▸ **PROBLEM REQUIREMENTS**
Pull out every line of the data below and repeat it unchanged.

(Entries taken from a collection)
^^^^^^^^^^^^^^^^
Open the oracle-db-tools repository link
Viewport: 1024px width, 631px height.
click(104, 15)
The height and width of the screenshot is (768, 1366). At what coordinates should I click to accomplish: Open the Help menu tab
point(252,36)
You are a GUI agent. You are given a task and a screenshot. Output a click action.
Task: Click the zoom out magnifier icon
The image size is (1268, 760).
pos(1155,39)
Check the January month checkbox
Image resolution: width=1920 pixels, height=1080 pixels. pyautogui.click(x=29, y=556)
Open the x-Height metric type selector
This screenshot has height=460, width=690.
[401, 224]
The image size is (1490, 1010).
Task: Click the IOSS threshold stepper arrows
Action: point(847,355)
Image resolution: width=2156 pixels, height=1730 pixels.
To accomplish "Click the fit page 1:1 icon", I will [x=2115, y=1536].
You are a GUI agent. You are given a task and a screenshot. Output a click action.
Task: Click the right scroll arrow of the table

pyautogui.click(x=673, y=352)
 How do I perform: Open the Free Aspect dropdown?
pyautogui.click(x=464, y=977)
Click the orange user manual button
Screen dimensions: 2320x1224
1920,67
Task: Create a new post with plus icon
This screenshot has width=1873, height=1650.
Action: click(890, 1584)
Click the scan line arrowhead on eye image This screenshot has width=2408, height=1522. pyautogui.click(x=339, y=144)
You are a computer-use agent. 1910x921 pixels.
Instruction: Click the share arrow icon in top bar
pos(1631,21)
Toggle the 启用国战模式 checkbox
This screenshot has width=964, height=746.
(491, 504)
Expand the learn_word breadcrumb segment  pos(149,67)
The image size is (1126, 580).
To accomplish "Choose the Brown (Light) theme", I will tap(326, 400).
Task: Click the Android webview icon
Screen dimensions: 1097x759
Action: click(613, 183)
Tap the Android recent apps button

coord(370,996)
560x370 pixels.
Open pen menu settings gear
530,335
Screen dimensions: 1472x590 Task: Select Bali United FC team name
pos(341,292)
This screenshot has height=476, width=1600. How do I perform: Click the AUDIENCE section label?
^^^^^^^^^^^^^^^^
▸ **SOLUTION TO THIS PROBLEM**
Open the oracle-db-tools repository link
Viewport: 1024px width, 631px height.
click(104, 15)
The height and width of the screenshot is (768, 1366). At what coordinates should I click to accomplish: Open the Help menu tab
point(252,36)
You are a GUI agent. You are given a task and a screenshot. Output a click action.
Task: Click the zoom out magnifier icon
The image size is (1268, 760).
pos(1155,39)
Check the January month checkbox
Image resolution: width=1920 pixels, height=1080 pixels. pyautogui.click(x=29, y=556)
Open the x-Height metric type selector
This screenshot has height=460, width=690.
[401, 224]
The image size is (1490, 1010).
Task: Click the IOSS threshold stepper arrows
Action: point(847,355)
Image resolution: width=2156 pixels, height=1730 pixels.
To accomplish "Click the fit page 1:1 icon", I will [x=2115, y=1536].
You are a GUI agent. You are given a task and a screenshot. Output a click action.
Task: Click the right scroll arrow of the table

pyautogui.click(x=673, y=352)
 How do I perform: Open the Free Aspect dropdown?
pyautogui.click(x=464, y=977)
Click the orange user manual button
Screen dimensions: 2320x1224
1920,67
Task: Create a new post with plus icon
This screenshot has width=1873, height=1650.
Action: click(890, 1584)
Click the scan line arrowhead on eye image This screenshot has width=2408, height=1522. pyautogui.click(x=339, y=144)
You are a computer-use agent. 1910x921 pixels.
Instruction: Click the share arrow icon in top bar
pos(1631,21)
Toggle the 启用国战模式 checkbox
This screenshot has width=964, height=746.
(491, 504)
Expand the learn_word breadcrumb segment  pos(149,67)
The image size is (1126, 580).
To accomplish "Choose the Brown (Light) theme", I will tap(326, 400).
Task: Click the Android webview icon
Screen dimensions: 1097x759
Action: click(613, 183)
Tap the Android recent apps button

coord(370,996)
560x370 pixels.
Open pen menu settings gear
530,335
Screen dimensions: 1472x590 Task: Select Bali United FC team name
pos(341,292)
This screenshot has height=476, width=1600. How do I perform: Click the AUDIENCE section label?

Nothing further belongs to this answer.